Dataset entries
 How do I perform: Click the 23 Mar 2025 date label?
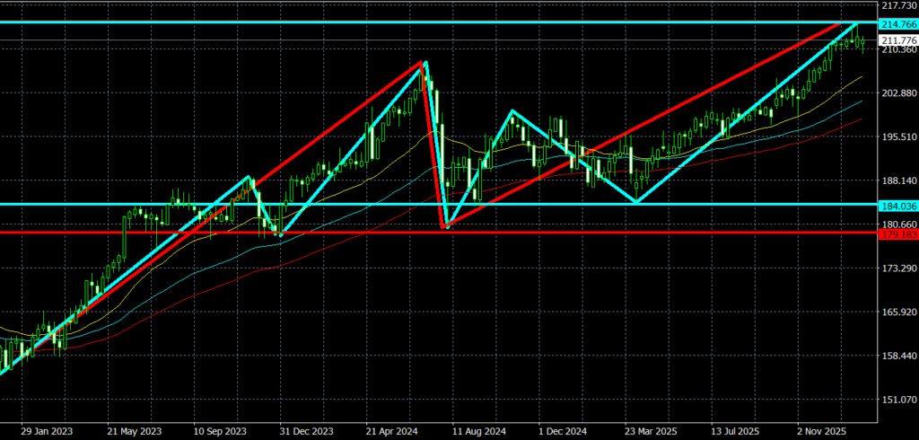click(x=649, y=430)
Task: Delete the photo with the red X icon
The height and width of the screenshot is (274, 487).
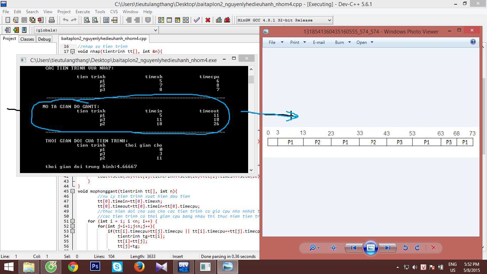Action: tap(434, 248)
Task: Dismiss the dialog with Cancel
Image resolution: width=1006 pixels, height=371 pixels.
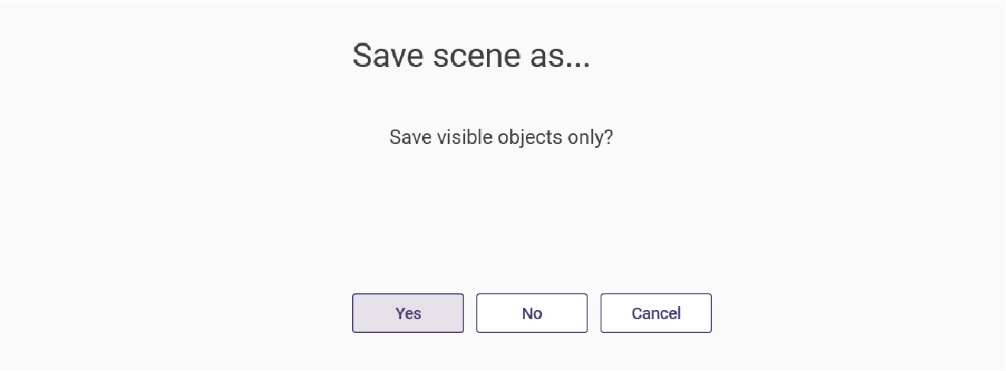Action: pyautogui.click(x=656, y=313)
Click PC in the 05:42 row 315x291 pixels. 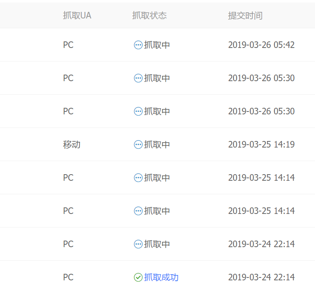(68, 45)
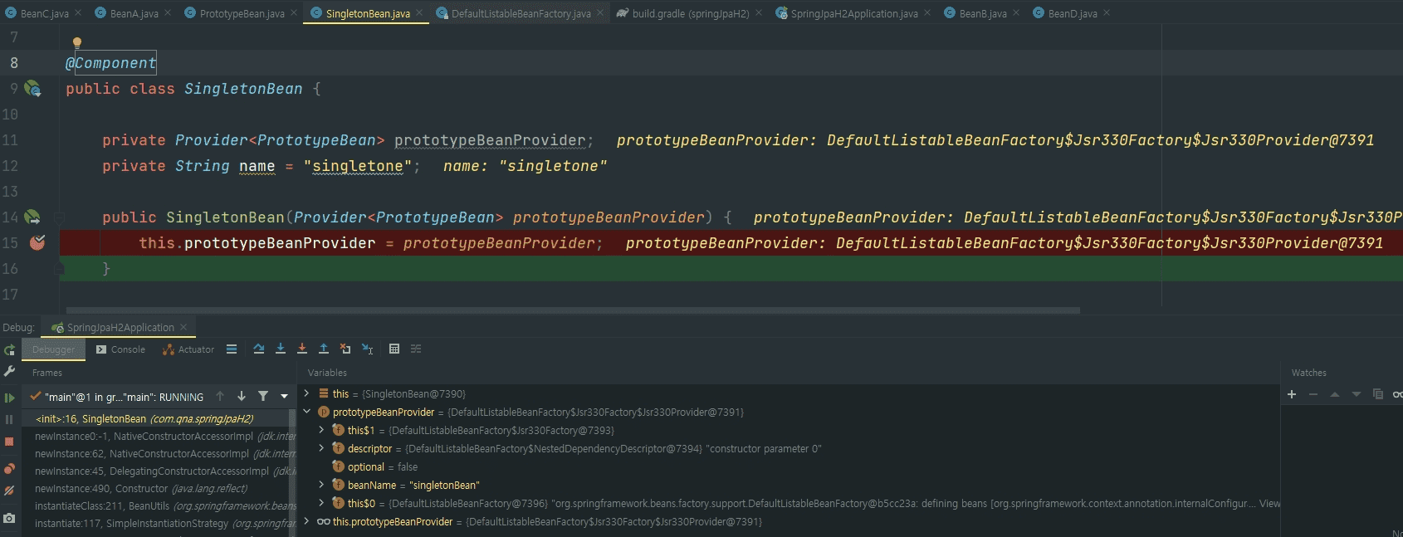Add a new watch expression
This screenshot has height=537, width=1403.
(x=1292, y=394)
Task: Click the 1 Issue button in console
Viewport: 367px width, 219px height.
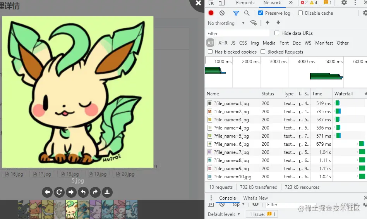Action: coord(262,214)
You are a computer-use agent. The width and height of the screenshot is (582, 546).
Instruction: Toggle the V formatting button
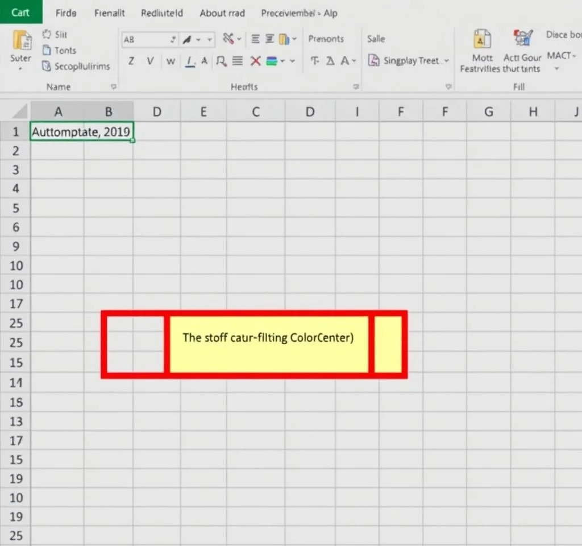point(150,61)
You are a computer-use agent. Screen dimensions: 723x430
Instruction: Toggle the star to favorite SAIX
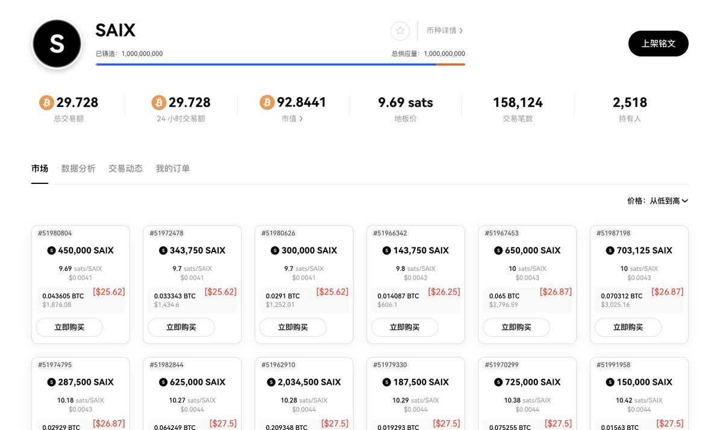click(400, 31)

Work item -
Your job is to copy out every line from the records above that has the word "computer".

Expected output -
You are a computer-use agent. The width and height of the screenshot is (582, 546).
You are a computer-use agent. Screen dimensions: 723x430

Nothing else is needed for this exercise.